Upgrading Mesos

This document serves as a guide for users who wish to upgrade an existing mesos cluster. Some versions require particular upgrade techniques when upgrading a running cluster. Some upgrades will have incompatible changes.

Upgrading from 0.23.x to 0.24.x

NOTE Support for live upgrading a driver based scheduler to HTTP based (experimental) scheduler has been added.

NOTE Master now publishes its information in ZooKeeper in JSON (instead of protobuf). Make sure schedulers are linked against >= 0.23.0 libmesos before upgrading the master.

In order to upgrade a running cluster:

  • Rebuild and install any modules so that upgraded masters/slaves can use them.
  • Install the new master binaries and restart the masters.
  • Install the new slave binaries and restart the slaves.
  • Upgrade the schedulers by linking the latest native library / jar / egg (if necessary).
  • Restart the schedulers.
  • Upgrade the executors by linking the latest native library / jar / egg (if necessary).

Upgrading from 0.22.x to 0.23.x

NOTE The 'stats.json' endpoints for masters and slaves have been removed. Please use the 'metrics/snapshot' endpoints instead.

NOTE The '/master/shutdown' endpoint is deprecated in favor of the new '/master/teardown' endpoint.

NOTE In order to enable decorator modules to remove metadata (environment variables or labels), we changed the meaning of the return value for decorator hooks in Mesos 0.23.0. Please refer to the modules documentation for more details.

NOTE Slave ping timeouts are now configurable on the master via --slave_ping_timeout and --max_slave_ping_timeouts. Slaves should be upgraded to 0.23.x before changing these flags.

NOTE A new scheduler driver API, acceptOffers, has been introduced. This is a more general version of the launchTasks API, which allows the scheduler to accept an offer and specify a list of operations (Offer.Operation) to perform using the resources in the offer. Currently, the supported operations include LAUNCH (launching tasks), RESERVE (making dynamic reservations), UNRESERVE (releasing dynamic reservations), CREATE (creating persistent volumes) and DESTROY (releasing persistent volumes). Similar to the launchTasks API, any unused resources will be considered declined, and the specified filters will be applied on all unused resources.

^^^^^^^^^^^^^^^^

Direction 1: In the Mesos upgrade guide, which endpoints should be used instead of the removed 'stats.json' endpoints?
Direction 2: Continue the Mesos upgrade guide from where it stops.

Stored data:
^^^^^^^^^^^^^^^^

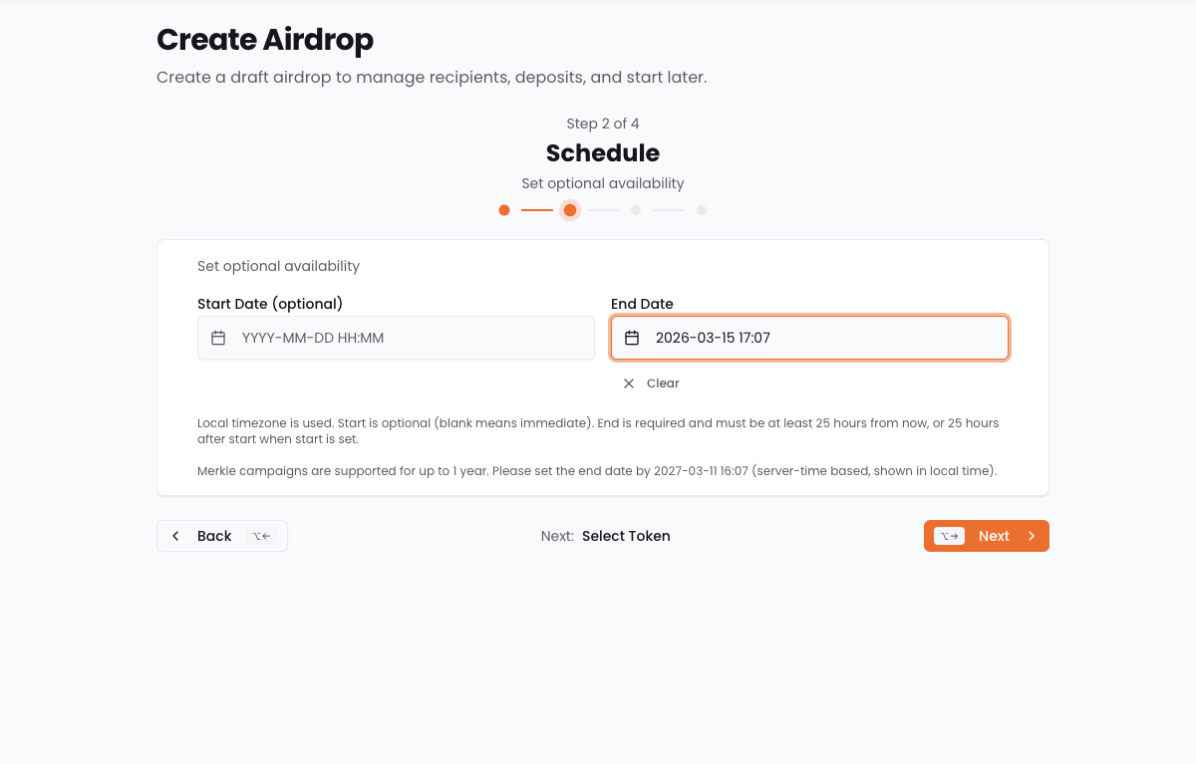The height and width of the screenshot is (764, 1196).
Task: Go to the third step dot
Action: pyautogui.click(x=636, y=210)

^^^^^^^^^^^^^^^^

Exercise answer 1: The 'metrics/snapshot' endpoints.

Exercise answer 2:
NOTE The Resource protobuf has been extended to include more metadata for supporting persistence (DiskInfo), dynamic reservations (ReservationInfo) and oversubscription (RevocableInfo). You must not combine two Resource objects if they have different metadata.

In order to upgrade a running cluster:

  • Rebuild and install any modules so that upgraded masters/slaves can use them.
  • Install the new master binaries and restart the masters.
  • Install the new slave binaries and restart the slaves.
  • Upgrade the schedulers by linking the latest native library / jar / egg (if necessary).
  • Restart the schedulers.
  • Upgrade the executors by linking the latest native library / jar / egg (if necessary).

Upgrading from 0.21.x to 0.22.x

NOTE Slave checkpoint flag has been removed as it will be enabled for all slaves. Frameworks must still enable checkpointing during registration to take advantage of checkpointing their tasks.

NOTE The stats.json endpoints for masters and slaves have been deprecated. Please refer to the metrics/snapshot endpoint.

NOTE The C++/Java/Python scheduler bindings have been updated. In particular, the driver can be constructed with an additional argument that specifies whether to use implicit driver acknowledgements. In statusUpdate, the TaskStatus now includes a UUID to make explicit acknowledgements possible.

NOTE: The Authentication API has changed slightly in this release to support additional authentication mechanisms. The change from 'string' to 'bytes' for AuthenticationStartMessage.data has no impact on C++ or the over-the-wire representation, so it only impacts pure language bindings for languages like Java and Python that use different types for UTF-8 strings vs. byte arrays.

message AuthenticationStartMessage {
  required string mechanism = 1;
  optional bytes data = 2;
}

NOTE All Mesos arguments can now be passed using file:// to read them out of a file (either an absolute or relative path). The --credentials, --whitelist, and any flags that expect JSON backed arguments (such as --modules) behave as before, although support for just passing a absolute path for any JSON flags rather than file:// has been deprecated and will produce a warning (and the absolute path behavior will be removed in a future release).

In order to upgrade a running cluster:

  • Install the new master binaries and restart the masters.
  • Install the new slave binaries and restart the slaves.
  • Upgrade the schedulers:
  • For Java schedulers, link the new native library against the new JAR. The JAR contains API changes per the NOTE above. A 0.21.0 JAR will work with a 0.22.0 libmesos. A 0.22.0 JAR will work with a 0.21.0 libmesos if explicit acks are not being used. 0.22.0 and 0.21.0 are inter-operable at the protocol level between the master and the scheduler.
  • For Python schedulers, upgrade to use a 0.22.0 egg. If constructing MesosSchedulerDriverImpl with Credentials, your code must be updated to pass the implicitAcknowledgements argument before Credentials. You may run a 0.21.0 Python scheduler against a 0.22.0 master, and vice versa.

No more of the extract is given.